Die Hypovereinsbank hält die Reaktion der Versicherer-Aktien auf schlechte Neuigkeiten aus den USA für "absolut übertrieben." Die aktuellen Preise vieler Versicherer-Aktien in Europa böten gute Kaufgelegenheiten, schrieb HVB-Analyst Lucio Di Geronimo am Freitag.

dpa-afx MÜNCHEN. Die Hypovereinsbank hält die Reaktion der Versicherer-Aktien auf schlechte Neuigkeiten aus den USA für "absolut übertrieben." Die aktuellen Preise vieler Versicherer-Aktien in Europa böten gute Kaufgelegenheiten, schrieb HVB-Analyst Lucio Di Geronimo am Freitag. In Frankfurt sackten Titel der Münchener Rück als schwächster Dax-Wert bis Handelsschluss um 4,42 Prozent auf 73,80 Euro ab. Allianz-Aktien verloren 3,62 Prozent auf 80,98 Euro.

Der HVB-Experte schloss zwar nicht aus, dass der gegenwärtige Skandal in den Vereinigten Staaten künftig noch mehr Gesellschaften erfasse. "Aber selbst wenn einige der Unternehmen, die bisher noch nicht genannt wurden, ins Visier der Ermittler gerieten, halten wir die wirtschaftlichen Risiken für sehr begrenzt." Im schlimmsten Fall dürfte eine "sehr begrenzte" Geldstrafe verhängt werden.

Am Vorabend hatte der New Yorker Generalstaatsanwalt Eliot Spitzer gemeldet, Klage gegen den größten US-Versicherungsmakler Marsh & Mclennan (M & M) und dessen Tochter Marsh Inc. eingereicht zu haben. Es geht um Zahlungen über "Kontingent-Kommissionen" von Versicherungen an Marsh, die über den normalen Verkaufskommissionen gelegen haben sollen. Im Gegenzug sollen Marsh und seine unabhängigen Makler Geschäfte an die Versicherer gesteuert und ihnen zugeteilt haben.

Die zur Münchener-Rück-Tochter American Re gehörende Munich American Riskpartners sowie die Versicherungen ACE Ltd. , AIG und Hartford wurden in der Klageschrift erwähnt, aber nicht angeklagt. Weitere Versicherer würden noch untersucht.

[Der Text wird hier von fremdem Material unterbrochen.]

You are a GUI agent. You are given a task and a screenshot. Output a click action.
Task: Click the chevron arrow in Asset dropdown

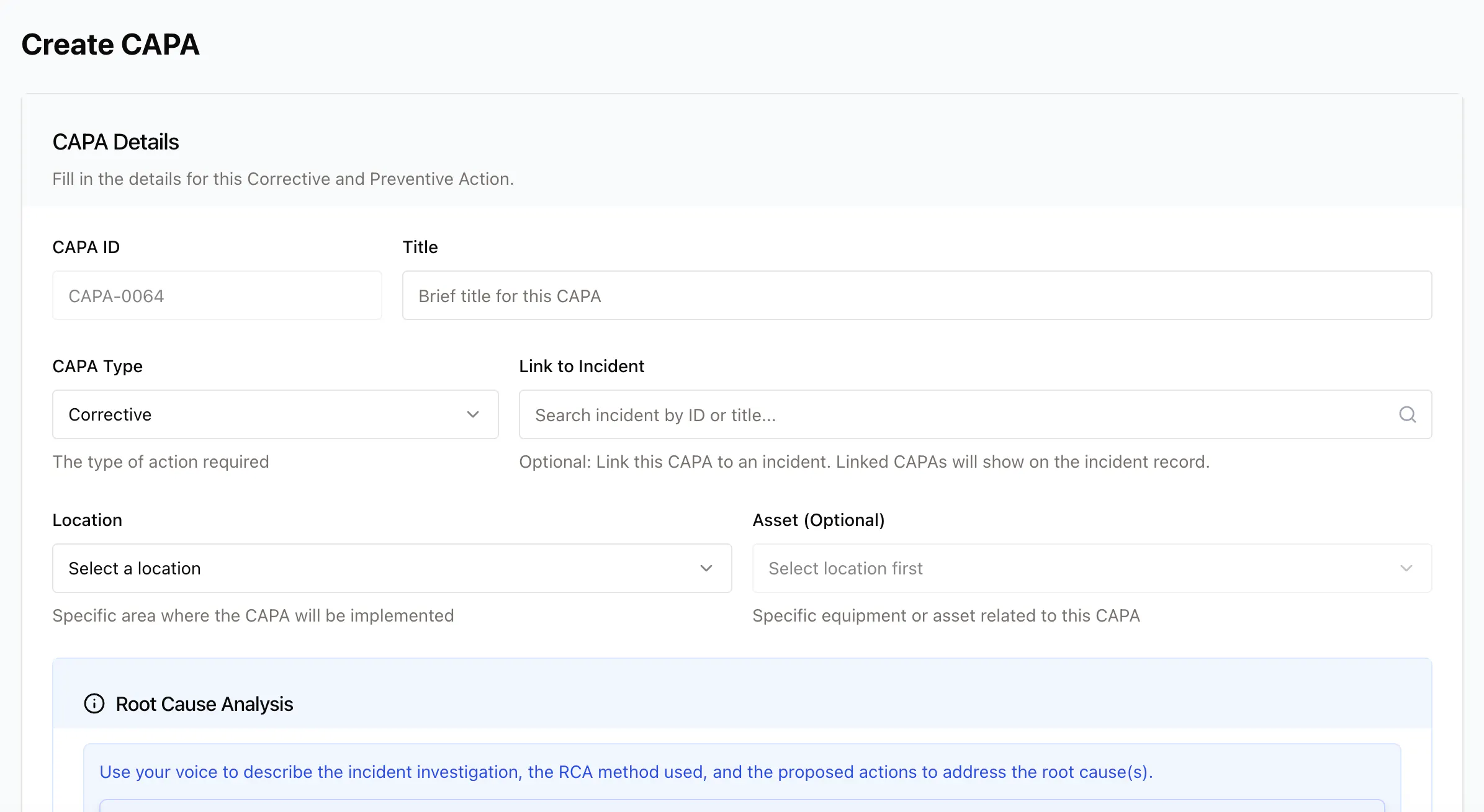coord(1406,568)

Der HVB-Experte rechnet damit, dass die Geschäftpraktiken bei der Zusammenarbeit von Versicherern und Broker demnächst strenger kontrolliert werden. Das könnte den Versicherern sogar zugute kommen, da der Wettbewerb unter Brokern beflügelt werde. "Derzeit sind M & M und AON die unbestrittenen Diktatoren des Markts."